C’est à peu près la même chose que nous dit Mme Saal : « Je ne voyais pas moi-même le détail de mes courses, je n’y pensais même pas. Quand je montais dans le taxi, je ne regardais pas le compteur, car je travaillais. Je regardais mes parapheurs, mon téléphone… J’aurais dû exercer un autocontrôle. Je ne l’ai pas fait ».

On peut déjà donner une indication utile à Mme Saal, qui lui servira lorsqu’elle devra prendre des taxis et les payer elle-même : ce n’est pas lorsque l’on monte dans un taxi qu’il est utile de regarder le compteur, mais plutôt lorsque l’on se prépare à en descendre ! Au-delà de la plaisanterie, est-il crédible de dire que l’on n’attache pas d’importance à la dépense que l’on engage ?

On se dit tout de même que les deniers publics ne sont pas gérés avec une grande attention.

Si ce n’est moi, c’est donc… mon fils.

Le bel exercice de communication connaît par ailleurs un passage plus faible lorsque Mme Saal explique avoir commis une erreur en ne vérifiant pas les conditions dans lesquelles son fils utilisait le code de l’abonnement taxi qu’elle lui avait remis « en cas d’urgence ».

On ne sait pas, et l’on ne veut pas savoir, qui est le fils de Mme Saal ni quel est son âge.

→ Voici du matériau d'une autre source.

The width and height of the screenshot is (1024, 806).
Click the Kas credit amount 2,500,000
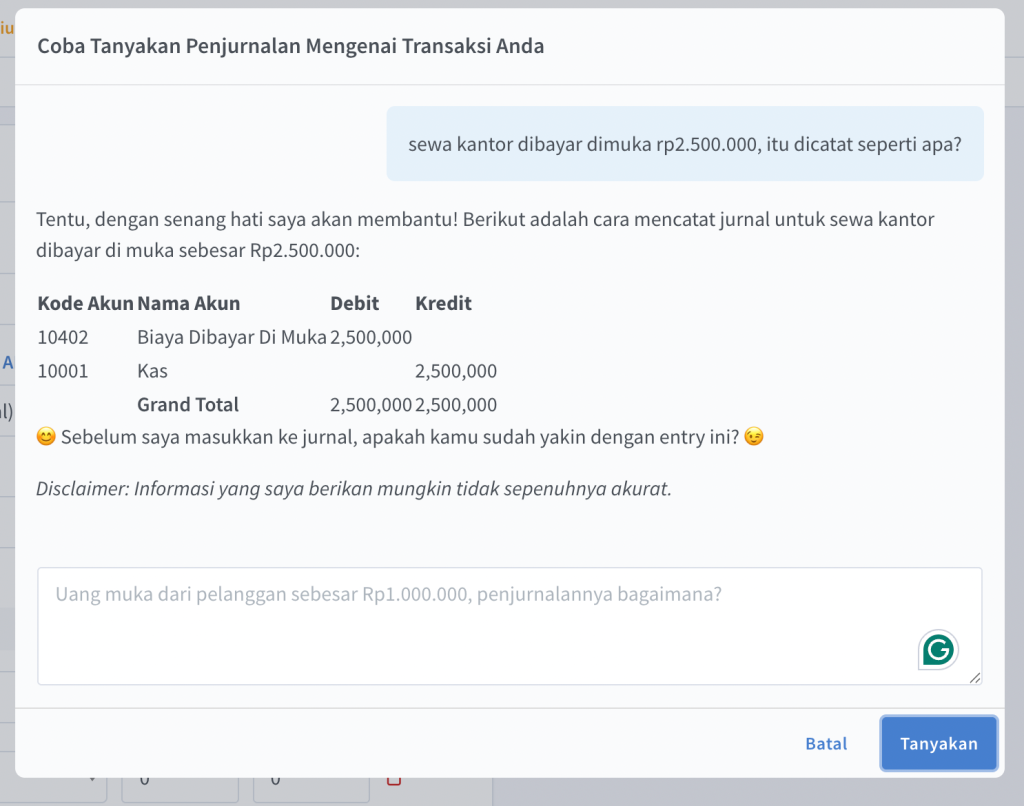[x=456, y=371]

S’agit-il d’un petit enfant blond qui mange innocemment une barre chocolatée, assis avec son gros cartable à l’arrière d’un taxi le ramenant de l’école où sa maman qui travaille tard n’a pu aller le chercher ? Ou s’agit-il d’un jeune Frédéric Beigbeder avachi sur la banquette, rentrant de boîte de nuit au bras de sa dernière conquête éphémère à laquelle il explique que c’est ce cochon de contribuable qui paye la course ?

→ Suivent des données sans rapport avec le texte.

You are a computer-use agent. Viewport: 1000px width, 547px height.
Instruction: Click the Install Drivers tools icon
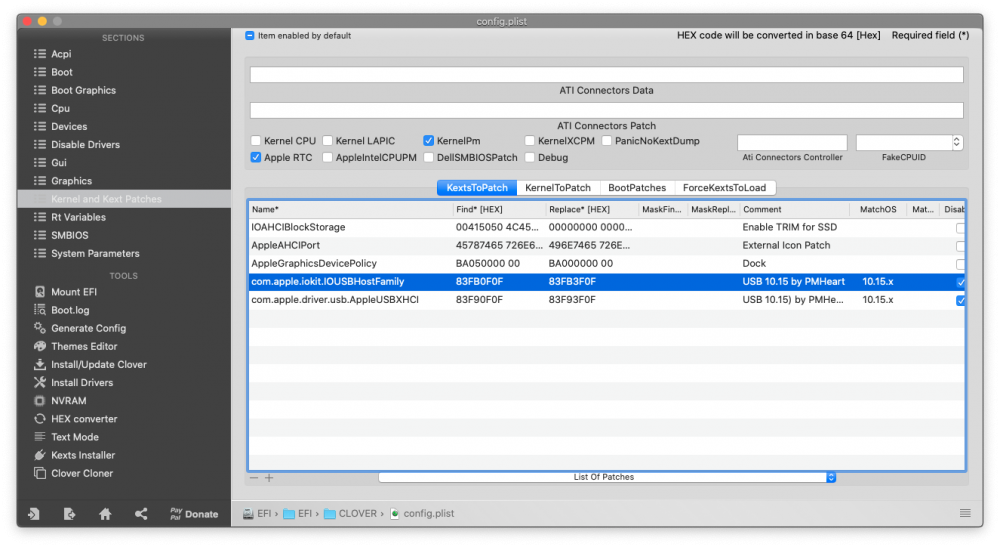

Peu importe, mais la défense consistant à reporter la faute sur son enfant n’est en toute hypothèse pas très glorieuse.

Elle est de surcroît assez peu crédible, car l’on parle de centaine d’heures de taxi, le montant des dépenses imputées au jeune Saal étant de 6.700 euros sur la période des dix mois litigieux.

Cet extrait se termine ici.